For democratic socialism

The Committee for a Workers' International (CWI), with members across the globe, is fighting against autocracy, capitalism and war. CWI members have been active in struggle against dictators from Pakistan to South Africa, and against war from Sri Lanka to USA. In the June 5 elections to the European Parliament, CWI member Joe Higgins was elected for the first time on a surge of support as a result of many years of struggle against corruption, privatisation and neo-liberal attacks on working people. His example is an important one for Hong Kong: Joe Higgins will continue to live on an ordinary worker's wage and not accept the lavish lifestyle that parliamentarians are accustomed to. The struggle for democratic rights in Hong Kong and China is part of a wider struggle to change the world. 
 
The CWI fights for:
- Free elections now, not in 2017 or 2020!
- Replace the rubber-stamp Legco with a genuine people's assembly elected on the basis of universal suffrage with the power to eradicate poverty, reverse privatisation and end unemployment.
- A voting age of sixteen years.
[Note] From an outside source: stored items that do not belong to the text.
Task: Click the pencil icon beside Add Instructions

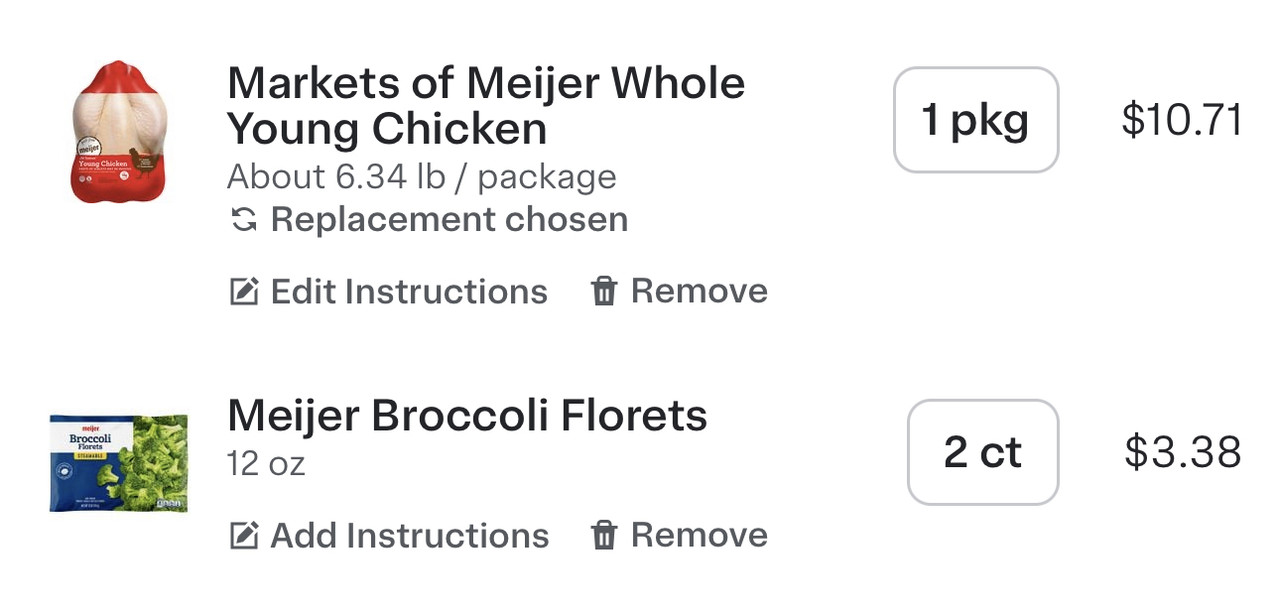Action: tap(244, 536)
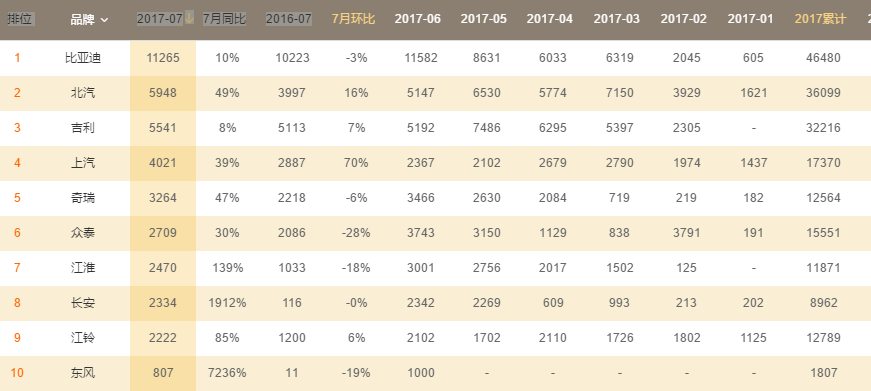Click the 2017-06 column header
The width and height of the screenshot is (871, 391).
[418, 19]
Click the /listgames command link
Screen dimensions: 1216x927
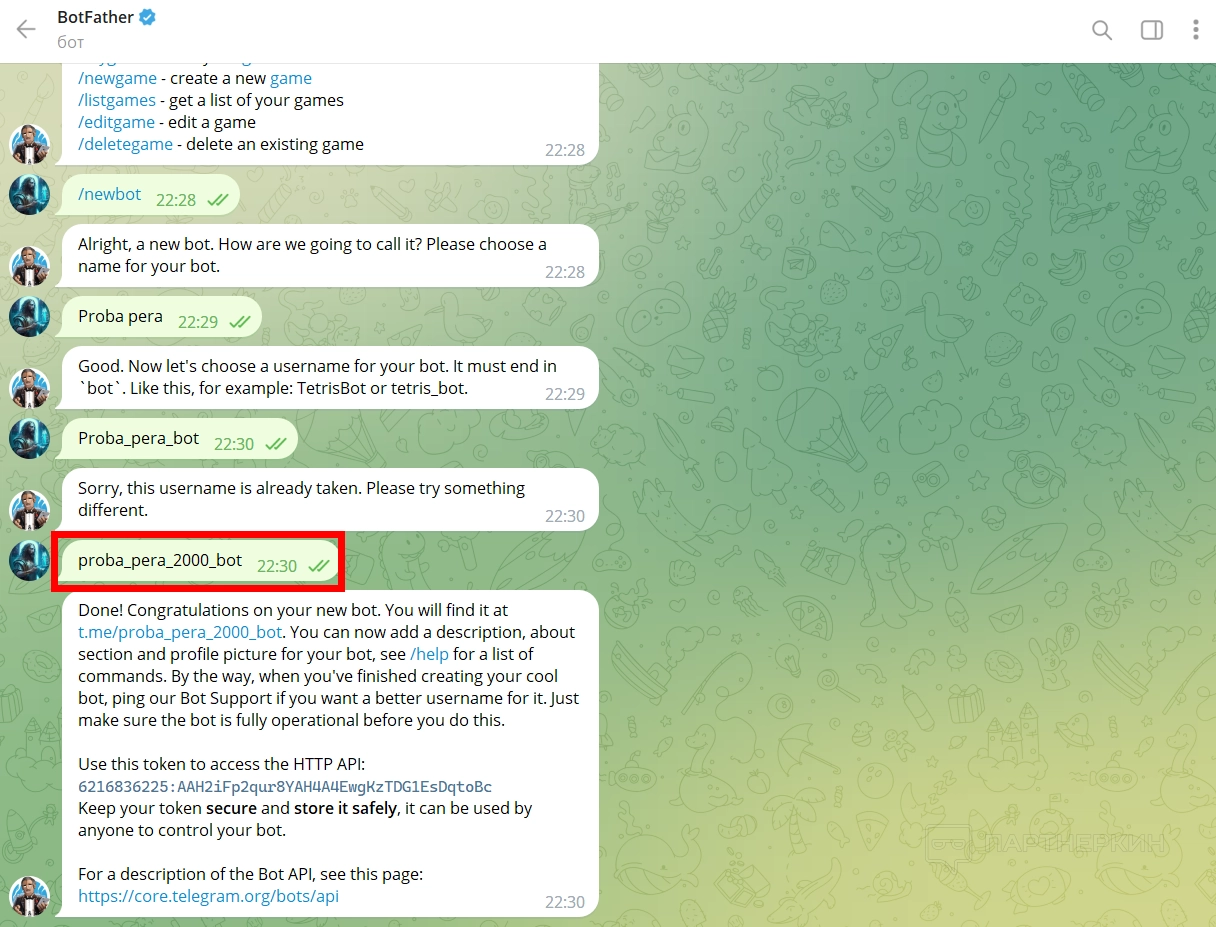click(117, 100)
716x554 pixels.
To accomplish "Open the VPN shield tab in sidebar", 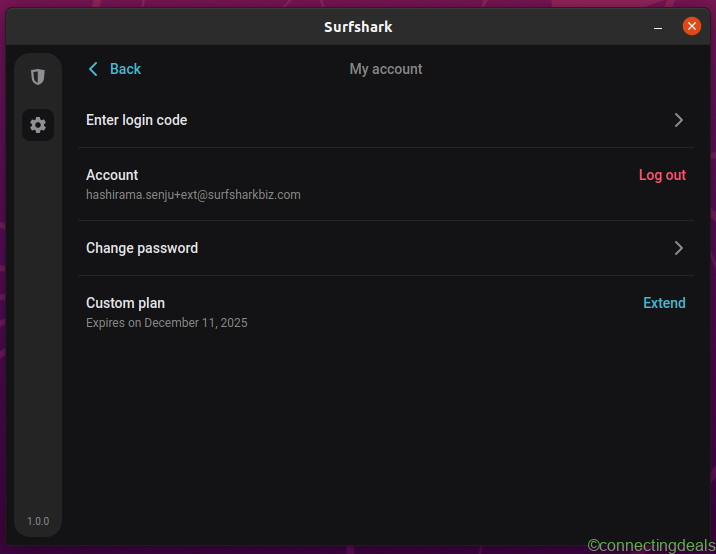I will pyautogui.click(x=38, y=77).
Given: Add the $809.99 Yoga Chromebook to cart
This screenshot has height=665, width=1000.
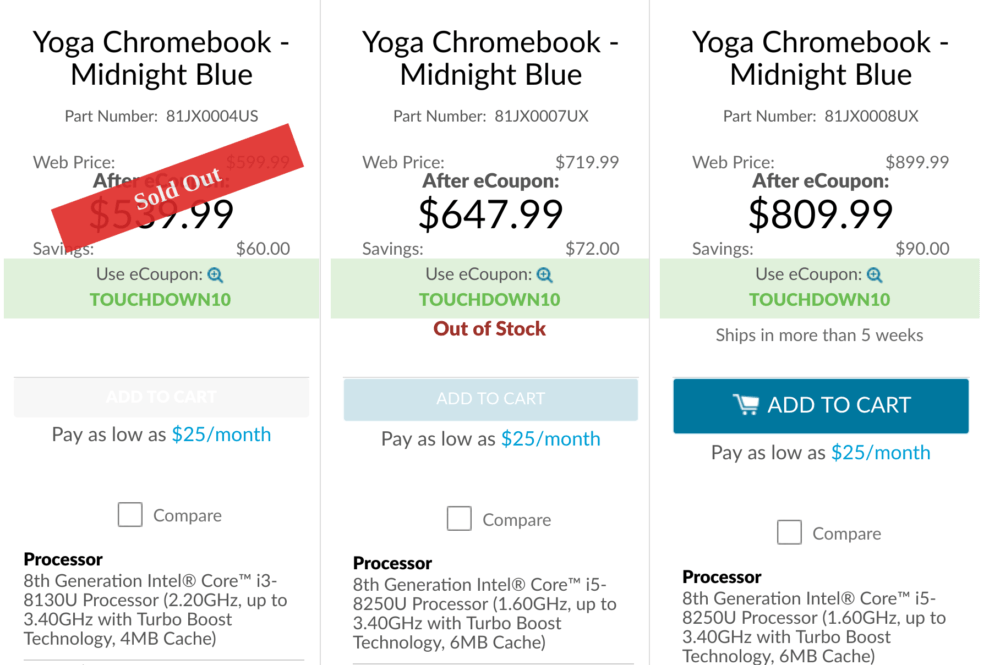Looking at the screenshot, I should [821, 406].
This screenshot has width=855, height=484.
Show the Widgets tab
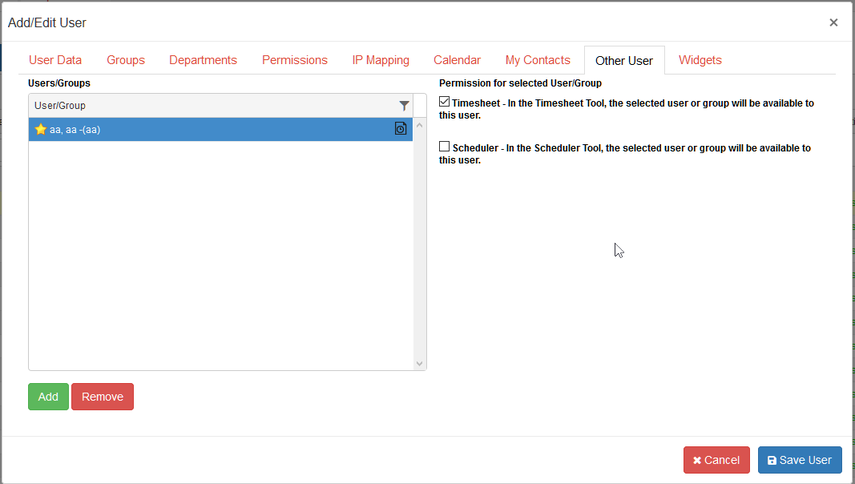click(x=700, y=60)
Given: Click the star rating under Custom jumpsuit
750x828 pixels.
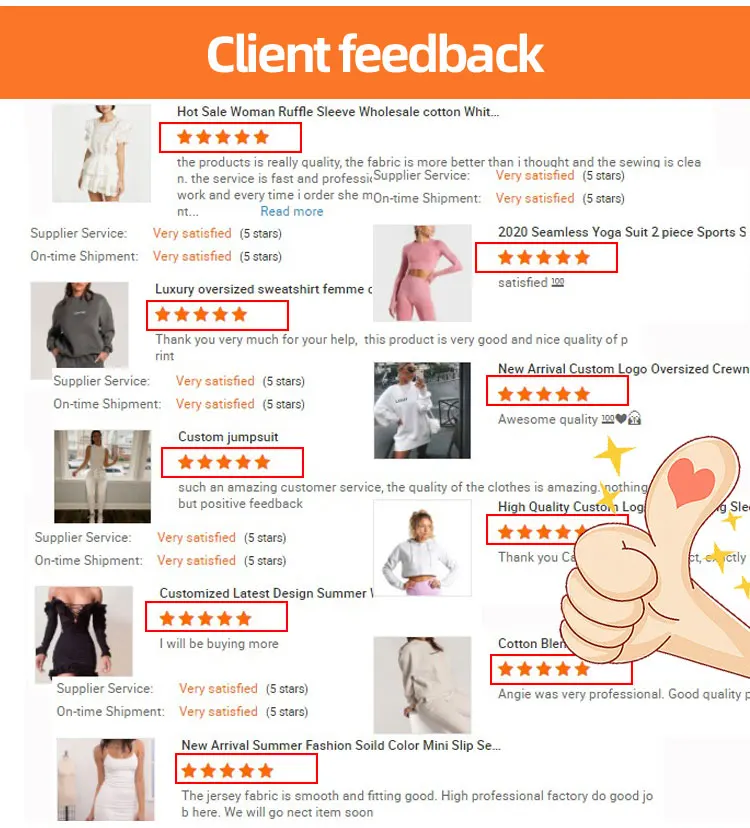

Votes for all residents including migrant workers.
- All elected representatives to be paid only the wage of the average skilled worker in Hong Kong - stamp out corruption and official abuse
- Full support to the struggle of mainland workers against sweatshop conditions and for democratic rights.
- A mass workers' party to advance the struggle for a democratic socialist alternative to capitalist and authoritarian rule.